Los eventos de las Naciones Unidas, especialmente las “cumbres”, son fenómenos cuidadosamente orquestados. Quiénes participan y de qué modo está reglamentado. Quien quiebra las reglas (las escritas y —sobre todo— las no escritas), no volverá a ser invitado. Es también un sistema sofisticado, beneficiado por siglos de sabiduría diplomática. Sería muy difícil demostrar que alguien fue marginado o discriminado. Pero el resultado de las negociaciones siempre se inclina a favorecer el statu quo y mantener al poder económico dominante.
Por ejemplo, tras 24 conferencias de las partes de la Convención Marco para el Cambio Climático, los signos de un peligroso desequilibrio en el clima global son cada día más perentorios; y los impulsores humanos de la acumulación de gases de efecto invernadero en la atmósfera, muy lejos de retroceder, se han acelerado. Estamos, en este momento, quemando más combustibles fósiles que antes, y produciendo cada vez más mercancías, a costa de los últimos ecosistemas silvestres del planeta. El truco es tan sencillo como efectivo: incluir muchos buenos propósitos, junto con los conceptos y mecanismos que aseguren, en la práctica, que esos buenos propósitos no serán alcanzados. Se invita a participar a todo el mundo; pero la gente encuentra una estructura laberíntica, unos modos cortesanos y una jerga especializada. Quien aprende ese galimatías y regresa, ha sido cooptado.
Por supuesto que no todo es engaño. Una mentira absoluta sería insostenible. Por lo menos se discuten los reportes científicos, aunque al final siempre sean desoídos. Hay mucha gente benévola e inteligente, y hay momentos mejores y peores. Así, por ejemplo, durante la COP20 en Lima, el equipo del Ministerio del Ambiente, en alianza con el movimiento indígena amazónico, aseguramos una presencia sin precedentes —por su autonomía— de las voces, visiones y mensajes indígenas. Esta presencia se ha mantenido en posteriores COP. No resuelve, quizá, ningún problema. Pero da visibilidad a pueblos de extraordinaria resistencia, cuyas vidas están inminentemente amenazadas por los criminales que desean controlar sus territorios, y cuyas cosmovisiones aportan a la creación de un mundo nuevo y mejor, e indican que es posible.

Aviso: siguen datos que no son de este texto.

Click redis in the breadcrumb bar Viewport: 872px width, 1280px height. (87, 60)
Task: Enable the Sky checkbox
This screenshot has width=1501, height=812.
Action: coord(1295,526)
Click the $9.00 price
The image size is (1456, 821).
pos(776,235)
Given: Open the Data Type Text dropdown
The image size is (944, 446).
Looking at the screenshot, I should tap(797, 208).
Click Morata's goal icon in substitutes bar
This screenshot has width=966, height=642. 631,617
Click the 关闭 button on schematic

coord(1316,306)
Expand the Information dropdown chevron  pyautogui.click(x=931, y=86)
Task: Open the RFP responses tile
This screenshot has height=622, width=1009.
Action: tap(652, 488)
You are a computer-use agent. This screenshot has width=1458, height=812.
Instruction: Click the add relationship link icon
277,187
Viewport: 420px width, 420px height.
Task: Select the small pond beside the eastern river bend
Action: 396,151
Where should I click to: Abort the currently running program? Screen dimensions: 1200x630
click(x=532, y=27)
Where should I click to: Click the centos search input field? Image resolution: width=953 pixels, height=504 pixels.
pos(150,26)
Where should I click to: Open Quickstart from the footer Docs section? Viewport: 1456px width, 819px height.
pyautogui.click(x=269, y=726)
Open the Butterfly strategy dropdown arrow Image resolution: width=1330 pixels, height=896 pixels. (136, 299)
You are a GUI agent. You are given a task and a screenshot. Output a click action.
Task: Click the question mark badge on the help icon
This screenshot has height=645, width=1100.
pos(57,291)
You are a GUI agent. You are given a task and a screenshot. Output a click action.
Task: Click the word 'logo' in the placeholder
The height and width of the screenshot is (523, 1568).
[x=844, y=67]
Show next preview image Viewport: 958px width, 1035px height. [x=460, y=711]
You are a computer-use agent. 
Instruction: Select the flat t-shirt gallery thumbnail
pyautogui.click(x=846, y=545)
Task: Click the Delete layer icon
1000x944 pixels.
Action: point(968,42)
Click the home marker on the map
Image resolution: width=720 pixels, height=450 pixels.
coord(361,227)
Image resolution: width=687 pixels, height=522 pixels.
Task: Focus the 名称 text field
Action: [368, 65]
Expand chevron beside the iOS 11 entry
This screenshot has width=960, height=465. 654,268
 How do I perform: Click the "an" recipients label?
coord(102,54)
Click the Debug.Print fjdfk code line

Algo parecido ocurre ahora con Greta Thunberg. Uno podría pensar que es una más entre miles de personas jóvenes que son cándidamente cooptadas en todas las COP climáticas, para aportar frescura y belleza, gastar sus admirables energías y no hacer ninguna diferencia. Pero ella sorprende con la autonomía de sus gestos y palabras. Tampoco puede resolver nada; no está en sus manos. Pero Greta se ha convertido en una suerte de retrato de Dorian Gray, que al mirarlo refleja el alma de quien mira. La hipocresía se ve desnuda a sí misma, en toda su fealdad, ante esta niña descarada; y no le gusta lo que ve. Y dicen “ese espejo está torcido, está manipulado”. El gesto de Donald Trump, que pasó de largo a su lado, sin querer verla, no podría ser más revelador del temor que causa. ¿En qué adulto se convertirá Greta? ¿Sobrevivirá a la adulación y la presión mental de su celebridad? ¿Cómo evolucionará o colapsará su mensaje? En realidad, debería bastarnos que ella exista, coger coraje y mirarnos en ese espejo, todavía diáfano.